Estudo de caso (publicado originalmente em 15/2/2006)

Outro filme de Alfred Hitchcock: “Os 39 Degraus” (1935). Não sei porquê achava ser de 1939 esta produção. O diretor inglês inovou para e época, mas repetiria a fórmula em várias fitas de anos seguintes: intrigas envolvendo gangues de espiões, sempre com a mira voltada para um homem com jeito de vilão ser indicado como principal suspeito. Então com 46 anos, o mestre do suspense montou a história da moça que está para revelar um importante segredo de Estado a um desconhecido, mas é assassinada antes de balbuciar qualquer sílaba. O roteiro impressiona pela agilidade dos personagens e sincronia com a trama. Começa numa espécie de convenção empresarial, onde um mágico-adivinha tenta decifrar as mais tresloucadas perguntas do público. Richard Hannay está entre os espectadores e observa cuidadosamente as respostas do homem dos truques. Pamela também assiste ao espetáculo. Na saída, ambos se encontram “por acaso”. É o momento em que a jovem pára o herói hitchcockiano a fim de lhe contar aquele terrível segredo. Quer, antes, se esconder na casa dele, pois é perseguida (não se sabe por quem). Hannay, de férias em Londres e bastante assustado com a situação, a leva até seu apartamento. Inicia-se dessa forma o mistério em torno de Pamela: quem é ela e de onde vem?
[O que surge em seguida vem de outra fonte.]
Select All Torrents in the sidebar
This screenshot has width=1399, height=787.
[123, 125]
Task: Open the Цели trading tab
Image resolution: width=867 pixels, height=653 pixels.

Os detalhes são revelados aos poucos, como pingos d’água na torneira mal fechada. Hitchcock lida com a paciência do público nesses instantes. Quando o espectador sente que o filme finalmente sairá do lugar, a protagonista é morta. Há, de imediato, para os cinéfilos plantonistas, a ligação com Marion Crane, de “Psicose” (1960). Interpretada por Janet Leigh, a famosa cena do chuveiro citada aqui diversas vezes, é eterna. Ocorre antes da metade do longa-metragem, como nos “39 Degraus”, rodado 25 anos antes. Com Pamela fora da jogada, a fita tende a piorar, pode pensar o público. Mas não é o que acontece. Hannay, depois da morte, parte em busca da solução para sua encruzilhada. Ele embarca como clandestino em um trem – atenção, cinéfilos: aqui “Intriga Internacional” (1959) vem à baila, com muitas referências. O mocinho perambula por toda a cidade, atravessa Estados, praças, ruas, e deveras atinge seu objetivo. Não por completo, diga-se de passagem. Mais uma lembrança: “O Homem que Sabia Demais” (1937), em seus momentos finais. Hitchcock se mostrou que era, sim, inspirador de si próprio. Usou “Os 39 Degraus” como, digamos assim, cobaia para seus projetos das décadas seguintes. Repara-se que o filme de 1935 foi, na verdade, sério estudo de caso do cineasta.

Não apenas isso. Na linha sob a qual a história se desenrola, entremeada por vários nós, alguns laços difíceis de desamarrar e fios unidos, está a característica principal da carreira inteira de Alfred Hitchcock: inocente acusado por algo que ele sequer tem a mínima noção do que seja. O longa, que no ano passado completou bodas de vinho, inaugurou o chamado “suspense tipicamente americano”. O diretor soube trabalhar bem essa bossa. Dono de si, ele “manipulou” bem o casal de atores Robert Donat e Madeleine Carrol. Com Donat, essa sensação de perseguição parece ter ultrapassado a linha reta. “Os 39 Degraus” foi seu sexto trabalho em somente três anos de carreira. Havia passado antes pelo “Conde de Monte Cristo” (1934, no papel-título). Filmaria mais 14 fitas até 1958, recusando mais trabalho que aceitando. Vitima de asma crônica, foi aos sets de seu derradeiro compromisso no cinema com máscara de oxigênio. Morreu aos 53 anos. Carrol prolongou mais sua vida. Precedeu Grace Kelly nas preferidas de Hitchcock. Ela nos anos 1920 e 1930; Kelly entre meados das décadas de 1940 e 1950. A carreira da intérprete de Pamela foi rápida: durou de 1928 a 1955 (ela morreria em 1987, aos 81 anos, de câncer no pâncreas, na Espanha). Nos quase 30 anos, dedicou-se a 48 filmes.

Assisti recentemente “Os 39 Degraus”. Fiquei surpreso ao notar a clareza tão transparente de Alfred Hitchcock, que naquele tempo contava pouco mais de dez anos de estrada. Ele já sabia como poucos o que faria dali para frente. Traçou seus planos a partir da película sobre o grupo criminoso. De volta ao palco dos mágicos, é lá onde se dá o desfecho da fita. “Nada nesta mão, nada nesta outra, e alacazam!”: o mestre do suspense desvenda mais uma vez seu triunfo. Debaixo das mangas, estão, de novo, os meus aplausos.